Diffusion tensor imaging plays an important role in evaluating the integrity of white matter tracts with fractional anisotropy (FA), which reflects the water diffusion information in all directions. The decrease of FA may be due to cell structural change, such as vascular alterations, demyelination, and gliosis (Brun and Englund, 1986; Englund, 1998). Structural changes determined the recovery of neuroplasticity and function after stroke. One study reported that the FA in the infarcted area was significantly lower than that in the unaffected side (Thomalla et al., 2004), suggesting that structural integrity is closely related to motor function. The corticospinal tract (CST) is the most affected. In subsequent experiments, the researchers found that increased FA values in ipsilesional CST were associated with better motor performance after poststroke intervention (Fan et al., 2015). Guo et al. (2016) also drew a similar conclusion, namely, that FA values of the affected CST and motor-related gray matter cortices increased significantly after high-frequency rTMS treatment. But Li et al. (2018) found that the FA value increased in contralesional CST after rTMS treatment. Therefore, the mechanism of poststroke recovery with DTI explanation still needs further research.

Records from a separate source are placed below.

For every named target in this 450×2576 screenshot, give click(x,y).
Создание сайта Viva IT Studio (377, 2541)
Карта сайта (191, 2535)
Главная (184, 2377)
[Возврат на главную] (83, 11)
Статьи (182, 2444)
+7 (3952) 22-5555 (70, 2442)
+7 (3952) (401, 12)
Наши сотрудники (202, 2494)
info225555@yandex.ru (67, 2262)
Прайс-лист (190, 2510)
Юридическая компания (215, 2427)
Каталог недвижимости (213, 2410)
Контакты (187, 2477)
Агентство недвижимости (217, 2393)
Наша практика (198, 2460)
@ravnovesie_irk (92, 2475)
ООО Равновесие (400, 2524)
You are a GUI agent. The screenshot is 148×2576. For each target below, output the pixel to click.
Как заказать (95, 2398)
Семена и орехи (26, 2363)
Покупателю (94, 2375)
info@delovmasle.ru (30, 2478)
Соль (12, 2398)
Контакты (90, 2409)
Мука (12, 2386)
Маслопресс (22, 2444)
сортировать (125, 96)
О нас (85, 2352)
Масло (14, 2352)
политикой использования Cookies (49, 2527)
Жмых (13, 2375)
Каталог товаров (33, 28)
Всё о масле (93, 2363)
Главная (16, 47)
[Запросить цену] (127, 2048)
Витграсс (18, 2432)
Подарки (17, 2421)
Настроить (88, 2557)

In this study, we aimed to identify the changes of the whole-brain CBF and FA, to explore the brain function and structural changes in pure subcortical stroke patients with motor dysfunction treated by high-frequency rTMS. It will provide objective evidence for the treatment mechanism of rTMS at both the functional and structural levels.
Materials and Methods
In total, 23 first-episode acute subcortical ischemic stroke patients and sixteen HCs were recruited, respectively, from the Department of Neurology of Nanchong Central Hospital and the Community. The patients’ inclusion criteria were (1) right-handedness, (2) adults (≥18 years) who suffered a first-ever ischemic stroke, (3) the lesion was located in unilateral subcortical, (4) hemiplegia, and (5) no history of neuropsychiatric diseases. The participants were excluded if they had any other neuropsychiatric diseases, audiovisual impairment, head injury, and relative or absolute contraindications of MRI. The lesions were mainly distributed in the corona radiate (6 patients), basal ganglia (13 patients), and pons (4 patients). The study was approved by the Ethics Committee of the Hospital, and all subjects were given informed consent before the experiment.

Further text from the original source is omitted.